American students are lagging in math and science and trailing countries like Canada, Czech Republic and China, the National Center for Education Statistics concluded in a 2009 report.
The study compared the ability of 15-year-old students with other students from countries that are part of the Organization for Economic Cooperation and Development (OECD) in solving real-life mathematical problems. It found that students in the US are below average in math and placed in the bottom quarter of countries that participated and trail nations such as Estonia, China and Finland. More than half of the participating countries outscored U.S. kids.
And it’s not just the young ones—American high school students aren’t grasping basic math concepts as well as their counterparts in leading industrialized nations, according to the Program for International Student Assessment.
There are many theories on why U.S. students lag behind their peers abroad in math, but most critics agree that the education system, their teachers, and their parents can have a profound impact on how well our students do in Science, Technology, Engineering and Math (STEM).
The U.S.’s education system has long been criticized for relying on standardized testing, which can teach children how to take a test rather than what is on the test. Coupled with the fact that the U.S. is a more diverse country than most of the nations that participated in the study, and has a large portion of minorities who traditionally score lower on standardized tests, the U.S. was sure not to come out on top.
The country that did come out on top in the study is a nation that has rejected the idea of standardized testing altogether. Teachers in Finland focus on students grasping the concepts in lessons and not simply regurgitating them for tests.
That’s why it’s so important for kids to be encouraged by their teachers in STEM subjects. Seventy-two percent of students in 3rd to 12th grade think a person needs to do well in science and math to get a good paying job in the future, but as they enter high school, they are less likely to believe that science and math are necessary for workplace success, according to an American Society for Quality survey. The report found that the drop was related to the scores that teachers received for connecting subject material to careers in science and math, and students’ ability to pursue them.
Because of a shortage of math and science teachers, some critics of the education system suggest paying teachers in areas of critical need (math, science, foreign language and special education) more money. The National Education Association, which represents teachers, argues against such a proposal. “Simply being a teacher of a hard-to-staff subject does not equate with effective instruction,” the organization said in a position statement in 2009.
So how can the U.S. ensure that good math and science teachers will be heading to our classrooms?
In January, President Barack Obama announced a $250 million public and private effort to increase the number and quality of STEM teachers. As part of this effort, the presidents of more than 75 public universities have committed their schools to preparing 10,000 science and math teachers in the next five years. Beyond this benchmark, it seems that parents and teachers need to be encouraging students—especially underrepresented women and minorities—to pursue science and math careers.

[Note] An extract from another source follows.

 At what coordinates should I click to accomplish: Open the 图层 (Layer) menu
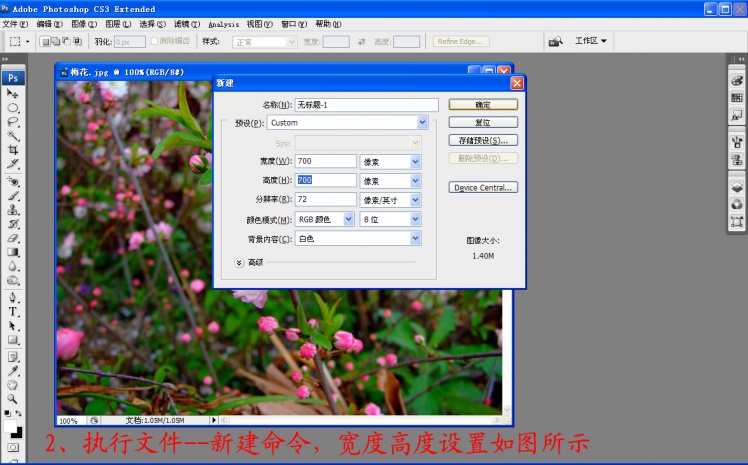pos(118,23)
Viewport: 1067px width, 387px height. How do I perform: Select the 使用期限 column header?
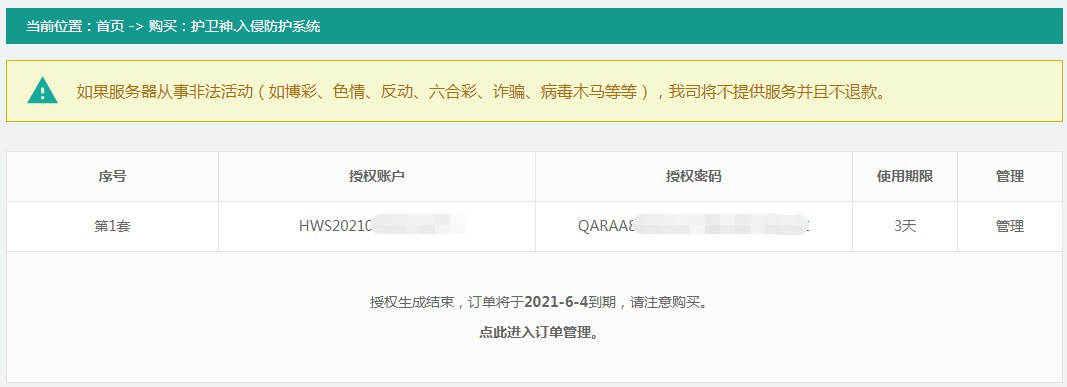(904, 176)
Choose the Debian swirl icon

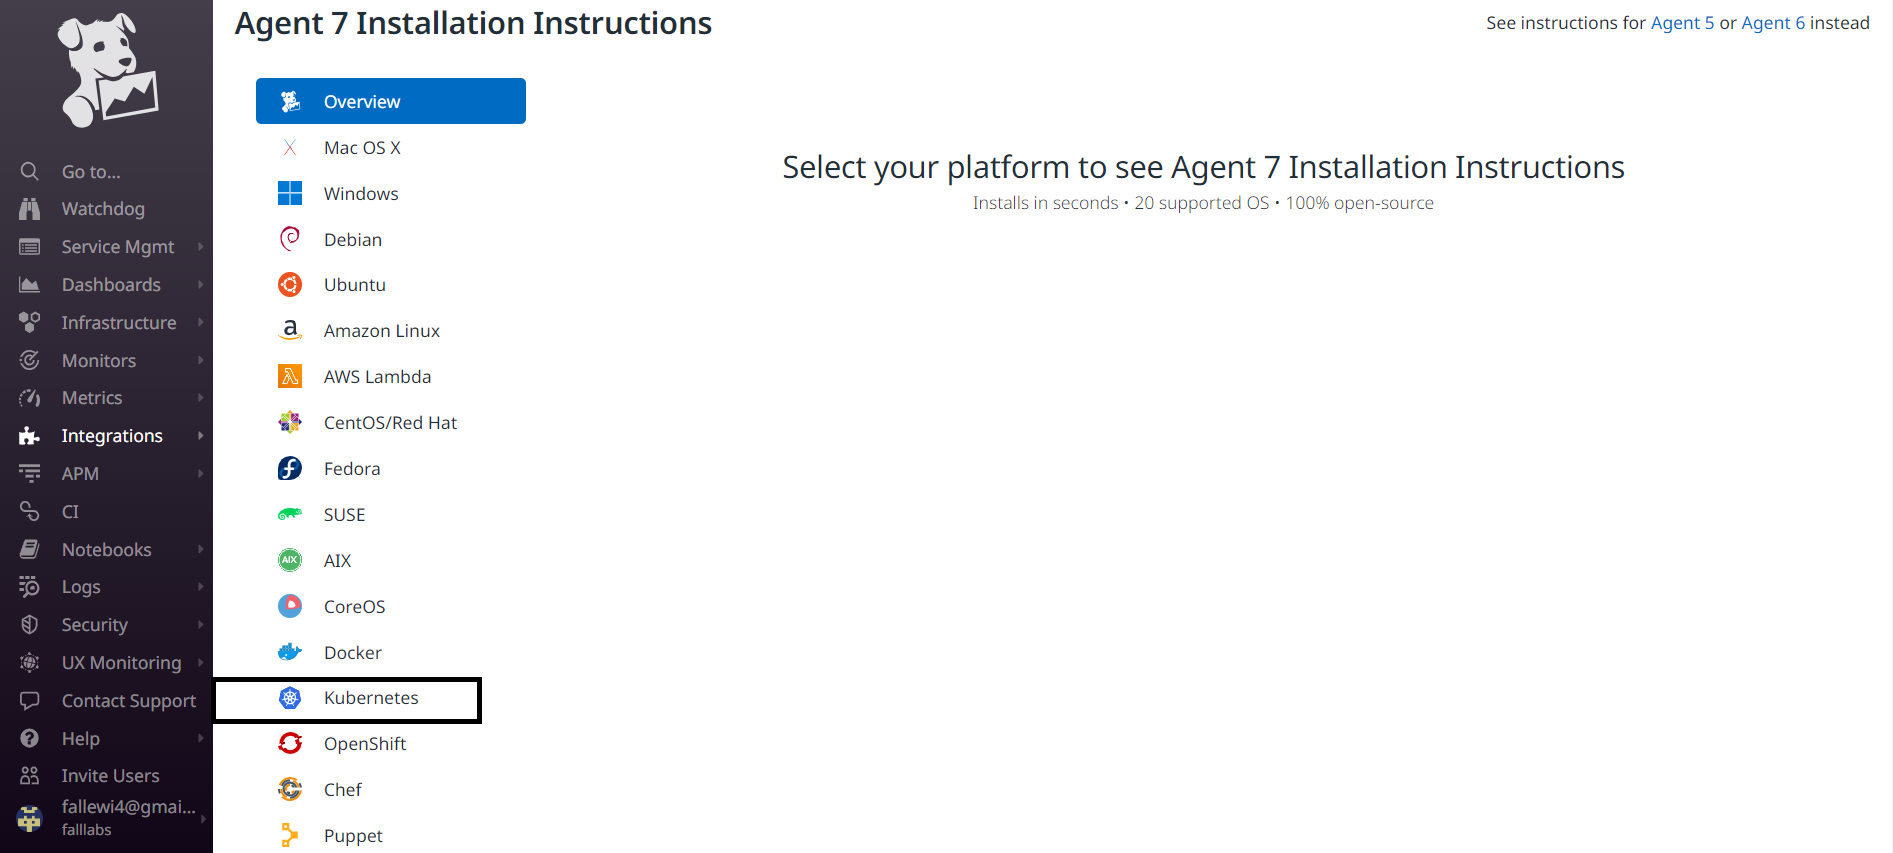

The support of students’ parents has been shown to be crucial to a child’s continued interest in science, technology, engineering and math. Making kids aware of the range of science and engineering careers available and their relevance to society works to attract more men and women to STEM careers.
Students in high-scoring math and science countries like China and India feel parental, peer and community pressure to achieve high academic goals, according to Two Million Minutes, a documentary film on global education. But the major difference in their countries and the U.S. was that abroad, parents take primary responsibility for their child’s education. Indian and Chinese parents often organize their lives around their child’s studying, extra tutoring and educational exercises on par with the physical exercises like high school and team sports that can take up a lot of time, energy, and money. In India and China, parents are deeply involved in their child’s education, and their encouragement seems to make a profound difference in how their children learn in school.
Though the Barbie doll that proclaimed, “Math is hard” is off the shelves, many still believe the sentiment. A striking number of U.S. adults are not confident in their math abilities. This attitude towards math and science can impact the way their children look at school subjects. In elementary school about as many girls as boys have positive attitudes toward science. A recent study of fourth graders showed that 66 percent of girls and 68 percent of boys reported liking science. By eighth grade, boys are twice as interested in STEM careers as girls are. Gender differences in self-confidence in STEM subjects start in middle school and increases thereafter, with girls being less confident in their math and science abilities, and boys being more likely to see those in math and science fields as “nerds.”
These “nerds” are in some of the country’s most important careers. The five highest paying jobs in the U.S. are all in STEM subjects, according to the National Association of Colleges and Employers, which tracks the salaries of college graduates.
The future jobs in important and high-paying areas like energy will go to workers proficient in math, engineering and sciences, according to the secretary of Education, whose office has been calling attention to the lacking math and science performance of U.S. students. Students from elementary school to college need individuals—teachers, parents, and peers—making the connection between doing well in STEM subjects and success in meaningful, high-powered positions.
“Our future is on the line,” said Obama. “The nation that out-educates us today is going to out-compete us tomorrow.”